Marie (pert Hannah Elless) is their boarder, a practical-minded coed who’s indulging in a temporary fling with a jock (David T. Patterson) while awaiting a proposal from her more suitable boyfriend back home (Rowan Vickers). (The two actors shoulder similar archetypes in Picnic.)
Alas, the machismo differential that proves thrilling in Inge’s more mature work is window dressing here. The focus remains doggedly, dispiritingly on Lola, Doc, and—only as a glaring metaphor—their lost puppy, the titular Sheba (a.k.a. Youth).

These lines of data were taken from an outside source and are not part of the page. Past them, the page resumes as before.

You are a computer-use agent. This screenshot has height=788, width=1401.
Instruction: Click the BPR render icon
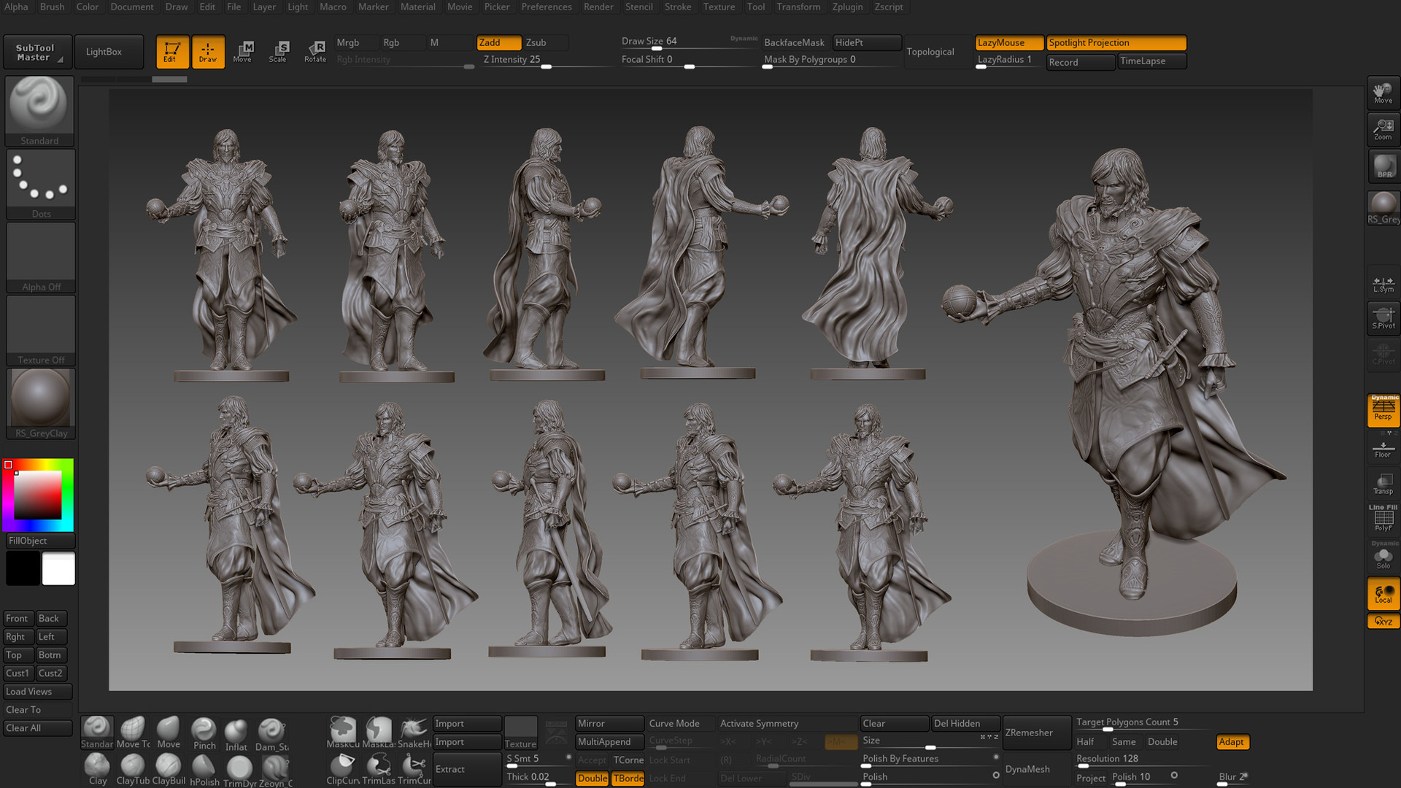tap(1383, 166)
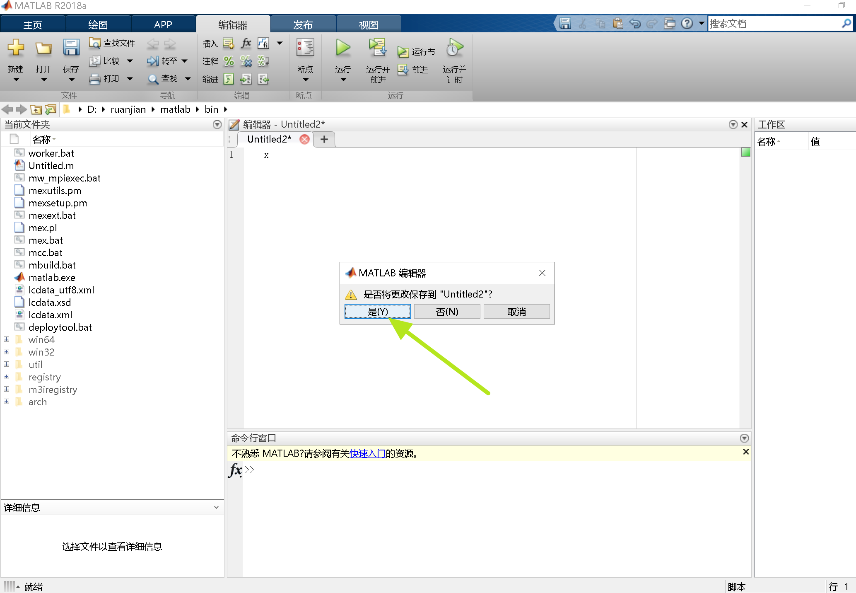Click the comment percent icon
The image size is (856, 593).
pyautogui.click(x=229, y=61)
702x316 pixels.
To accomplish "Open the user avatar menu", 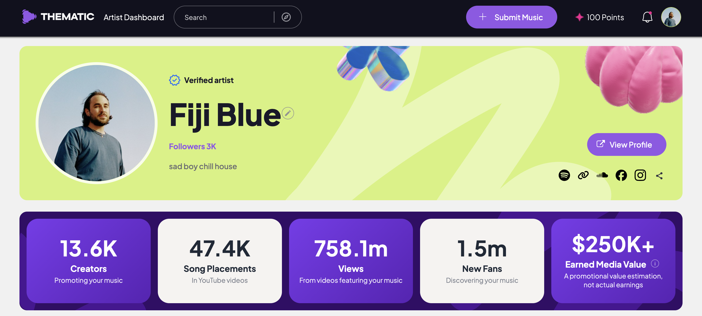I will (x=671, y=17).
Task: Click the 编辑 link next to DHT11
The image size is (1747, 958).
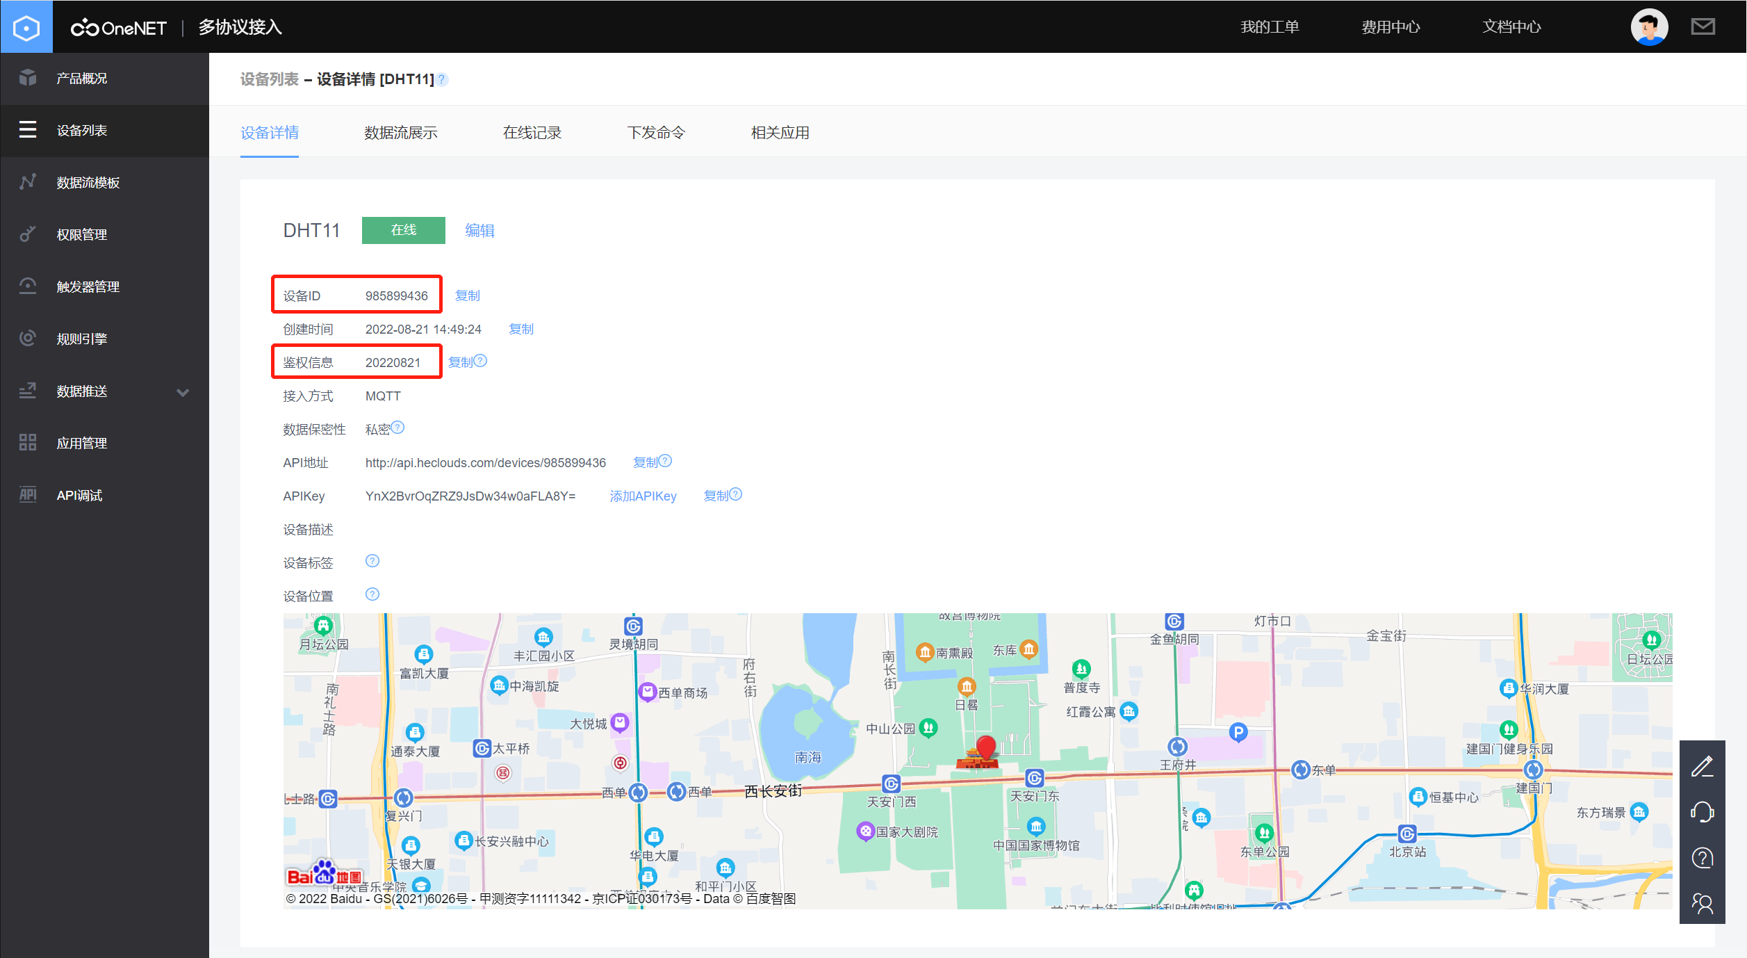Action: [x=479, y=231]
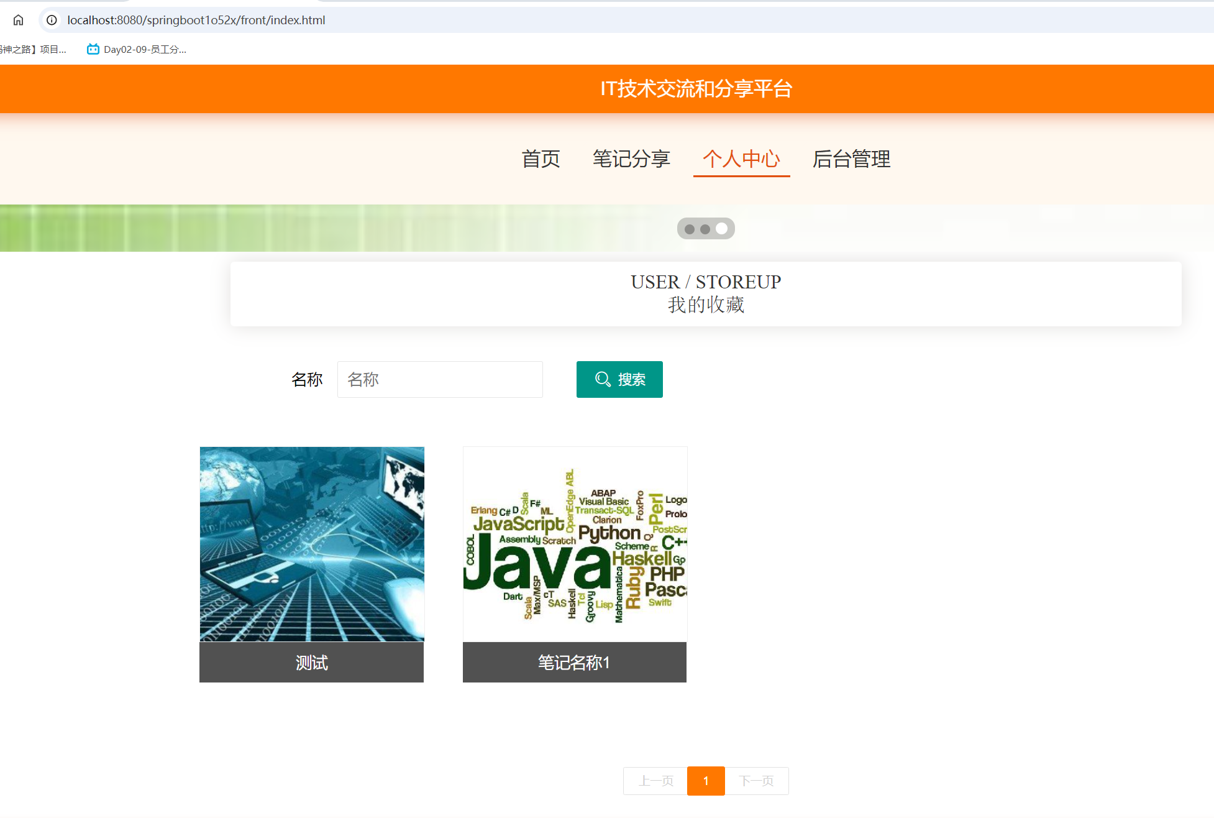This screenshot has height=818, width=1214.
Task: Open the 笔记分享 navigation tab
Action: coord(631,159)
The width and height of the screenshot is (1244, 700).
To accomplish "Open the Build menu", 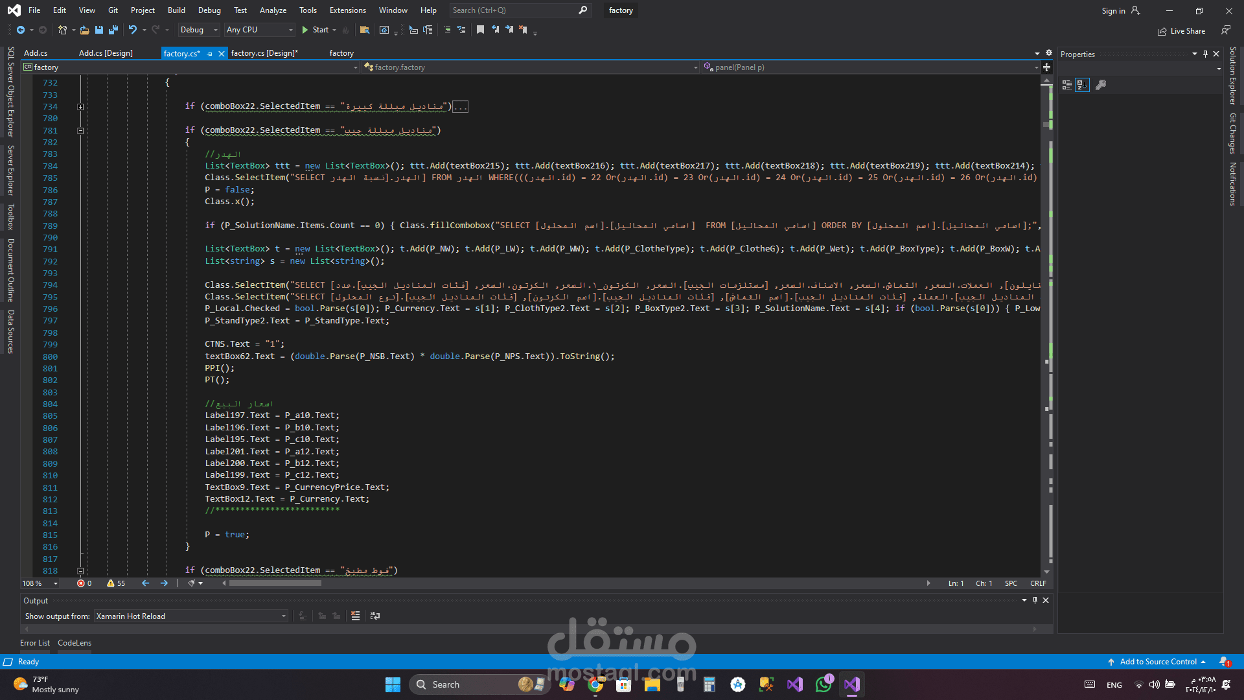I will (x=176, y=10).

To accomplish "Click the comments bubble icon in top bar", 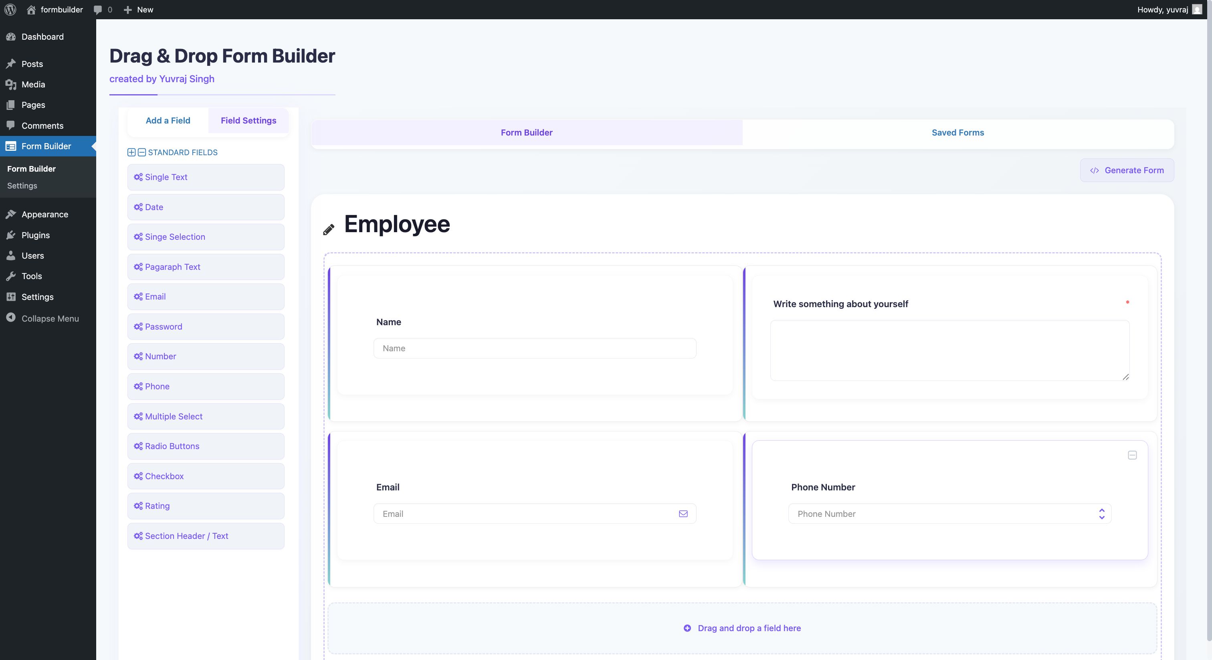I will (98, 10).
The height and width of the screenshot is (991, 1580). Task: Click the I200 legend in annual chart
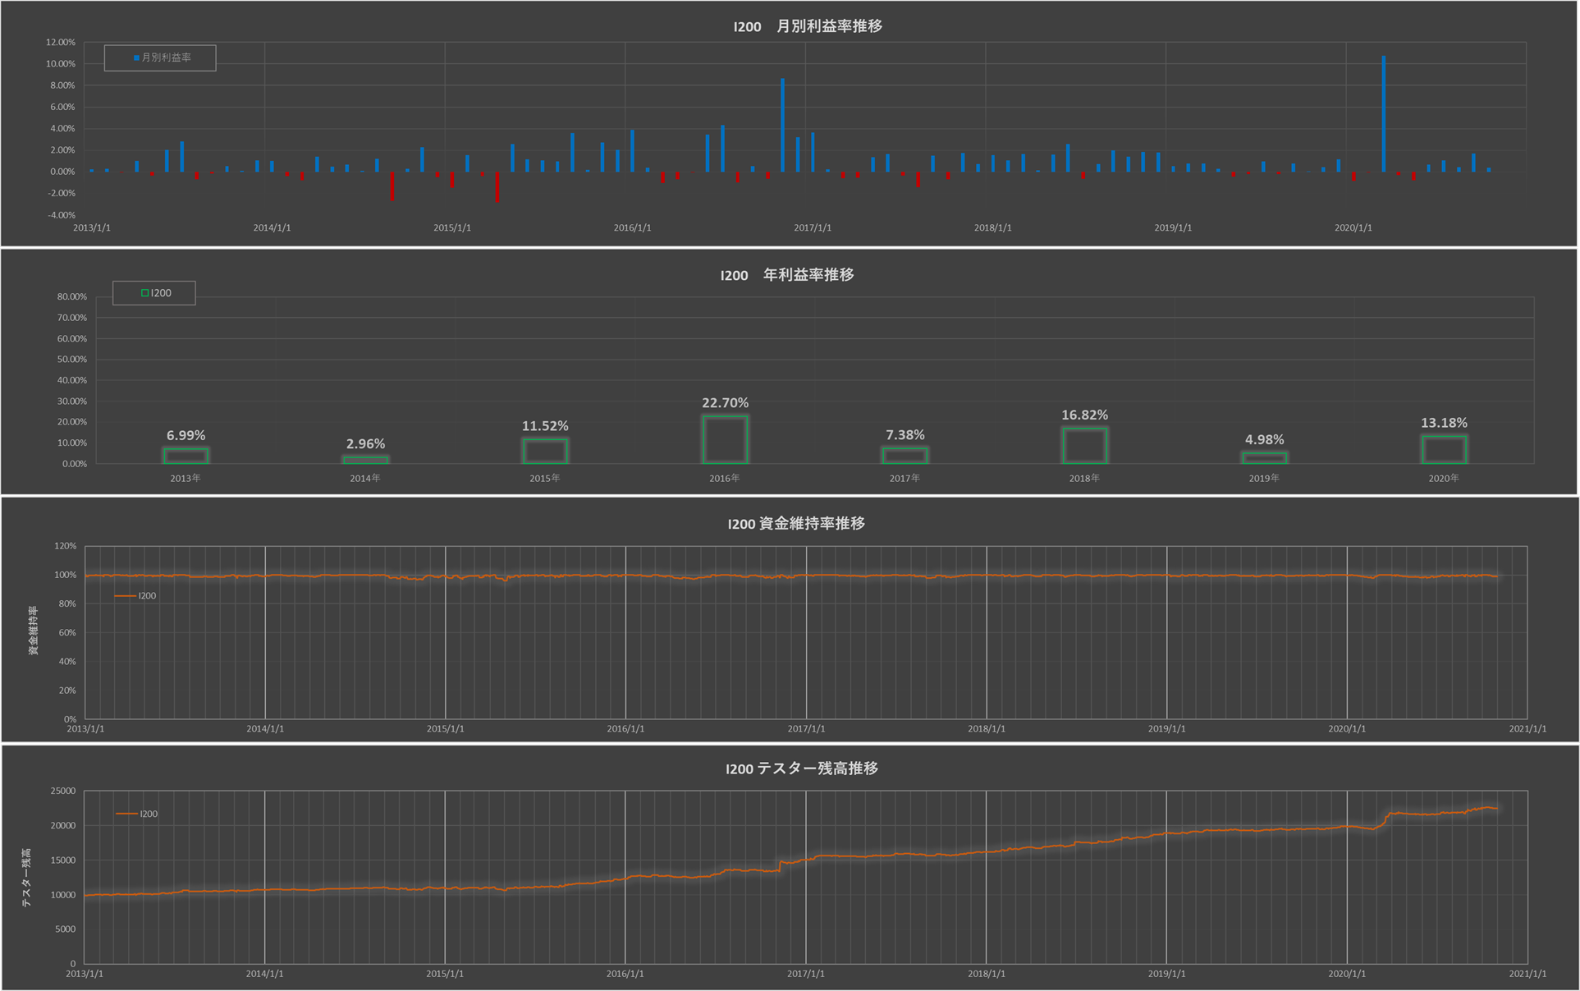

While Lola, lonely, buttonholes an assortment of deliverymen (John Cariani, overindulging in shtick) and pimpishly facilitates assignations for Marie, we see Doc secretly panting for a piece of the action.
It’s a recipe for intergenerational ickiness, underscored by the couple’s constant use of the gag-inducing pet names “Daddy” and “Baby.” Inge does not hold back on the psychosexual subtext—naughty territory for the time period, but heavy-handed today.
The Gym at Judson. By William Inge. Directed by Jack Cummings III. With ensemble casts. Running time for Picnic: 2hrs 20mins. Two intermissions. Running time for Come Back, Little Sheba: 2hs 20mins. One intermission. Through Apr 23.